▶ [Exercise instructions]
Set down exactly the lines below, starting at the one that contains "The image size is (690, 391)." and ending at the one that contains "Task: Uncheck the 允许读取 checkbox", with both of those lines included and nothing else.

:::

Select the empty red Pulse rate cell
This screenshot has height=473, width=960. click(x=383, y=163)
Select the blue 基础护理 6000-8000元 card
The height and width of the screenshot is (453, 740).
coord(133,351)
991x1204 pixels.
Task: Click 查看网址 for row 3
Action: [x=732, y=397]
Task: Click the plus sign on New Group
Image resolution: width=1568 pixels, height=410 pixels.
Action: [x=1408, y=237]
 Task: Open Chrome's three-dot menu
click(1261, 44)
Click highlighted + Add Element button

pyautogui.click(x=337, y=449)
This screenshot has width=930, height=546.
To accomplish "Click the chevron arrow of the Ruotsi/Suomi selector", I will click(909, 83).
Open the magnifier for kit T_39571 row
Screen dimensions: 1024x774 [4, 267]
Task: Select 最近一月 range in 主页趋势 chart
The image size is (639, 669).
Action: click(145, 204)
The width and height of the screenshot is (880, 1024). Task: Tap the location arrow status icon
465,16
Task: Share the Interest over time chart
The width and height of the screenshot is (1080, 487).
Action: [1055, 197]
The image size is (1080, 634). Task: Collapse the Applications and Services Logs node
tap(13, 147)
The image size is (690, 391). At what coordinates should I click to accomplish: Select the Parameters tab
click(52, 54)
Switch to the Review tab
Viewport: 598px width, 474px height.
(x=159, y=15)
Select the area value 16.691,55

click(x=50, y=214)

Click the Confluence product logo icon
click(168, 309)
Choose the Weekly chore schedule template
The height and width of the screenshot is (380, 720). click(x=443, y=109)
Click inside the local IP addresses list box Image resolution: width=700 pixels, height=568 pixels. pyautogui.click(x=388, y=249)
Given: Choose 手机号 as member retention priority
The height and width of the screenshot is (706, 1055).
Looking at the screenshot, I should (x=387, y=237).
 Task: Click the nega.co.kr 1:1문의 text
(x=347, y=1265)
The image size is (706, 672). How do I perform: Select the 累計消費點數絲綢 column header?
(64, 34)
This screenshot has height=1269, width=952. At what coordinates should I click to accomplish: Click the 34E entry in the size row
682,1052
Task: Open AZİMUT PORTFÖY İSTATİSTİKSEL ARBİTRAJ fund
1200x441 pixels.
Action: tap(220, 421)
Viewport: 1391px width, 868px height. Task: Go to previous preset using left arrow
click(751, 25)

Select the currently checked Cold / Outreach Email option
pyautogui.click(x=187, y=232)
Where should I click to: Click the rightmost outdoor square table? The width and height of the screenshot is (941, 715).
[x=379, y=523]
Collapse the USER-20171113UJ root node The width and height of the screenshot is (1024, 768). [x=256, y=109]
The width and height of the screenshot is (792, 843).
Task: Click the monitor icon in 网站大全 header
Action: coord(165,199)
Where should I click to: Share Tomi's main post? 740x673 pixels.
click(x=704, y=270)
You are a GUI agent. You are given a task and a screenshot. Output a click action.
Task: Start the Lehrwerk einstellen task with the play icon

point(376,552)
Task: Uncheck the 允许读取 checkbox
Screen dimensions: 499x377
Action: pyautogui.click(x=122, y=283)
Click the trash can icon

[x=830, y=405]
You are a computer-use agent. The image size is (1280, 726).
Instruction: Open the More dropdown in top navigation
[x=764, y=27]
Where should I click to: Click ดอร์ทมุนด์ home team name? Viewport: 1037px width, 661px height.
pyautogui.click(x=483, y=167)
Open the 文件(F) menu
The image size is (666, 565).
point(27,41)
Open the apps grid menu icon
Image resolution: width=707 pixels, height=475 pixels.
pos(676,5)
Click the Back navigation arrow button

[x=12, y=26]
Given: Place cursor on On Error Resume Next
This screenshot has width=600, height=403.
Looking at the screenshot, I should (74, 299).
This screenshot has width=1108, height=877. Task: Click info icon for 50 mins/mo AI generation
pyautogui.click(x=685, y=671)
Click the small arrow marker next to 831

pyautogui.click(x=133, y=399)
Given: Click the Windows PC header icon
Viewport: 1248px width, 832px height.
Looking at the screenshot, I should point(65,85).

:::

▶ [Completed exercise]
The image size is (690, 391). At what coordinates should I click to accomplish: Select the Parameters tab
click(52, 54)
Switch to the Review tab
Viewport: 598px width, 474px height.
(x=159, y=15)
Select the area value 16.691,55

click(x=50, y=214)

Click the Confluence product logo icon
click(168, 309)
Choose the Weekly chore schedule template
The height and width of the screenshot is (380, 720). click(x=443, y=109)
Click inside the local IP addresses list box Image resolution: width=700 pixels, height=568 pixels. pyautogui.click(x=388, y=249)
Given: Choose 手机号 as member retention priority
The height and width of the screenshot is (706, 1055).
Looking at the screenshot, I should (x=387, y=237).
 Task: Click the nega.co.kr 1:1문의 text
(x=347, y=1265)
The image size is (706, 672). How do I perform: Select the 累計消費點數絲綢 column header?
(64, 34)
This screenshot has height=1269, width=952. At what coordinates should I click to accomplish: Click the 34E entry in the size row
682,1052
Task: Open AZİMUT PORTFÖY İSTATİSTİKSEL ARBİTRAJ fund
1200x441 pixels.
Action: tap(220, 421)
Viewport: 1391px width, 868px height. Task: Go to previous preset using left arrow
click(751, 25)

Select the currently checked Cold / Outreach Email option
pyautogui.click(x=187, y=232)
Where should I click to: Click the rightmost outdoor square table? The width and height of the screenshot is (941, 715).
[x=379, y=523]
Collapse the USER-20171113UJ root node The width and height of the screenshot is (1024, 768). [x=256, y=109]
The width and height of the screenshot is (792, 843).
Task: Click the monitor icon in 网站大全 header
Action: coord(165,199)
Where should I click to: Share Tomi's main post? 740x673 pixels.
click(x=704, y=270)
You are a GUI agent. You are given a task and a screenshot. Output a click action.
Task: Start the Lehrwerk einstellen task with the play icon

point(376,552)
Task: Uncheck the 允许读取 checkbox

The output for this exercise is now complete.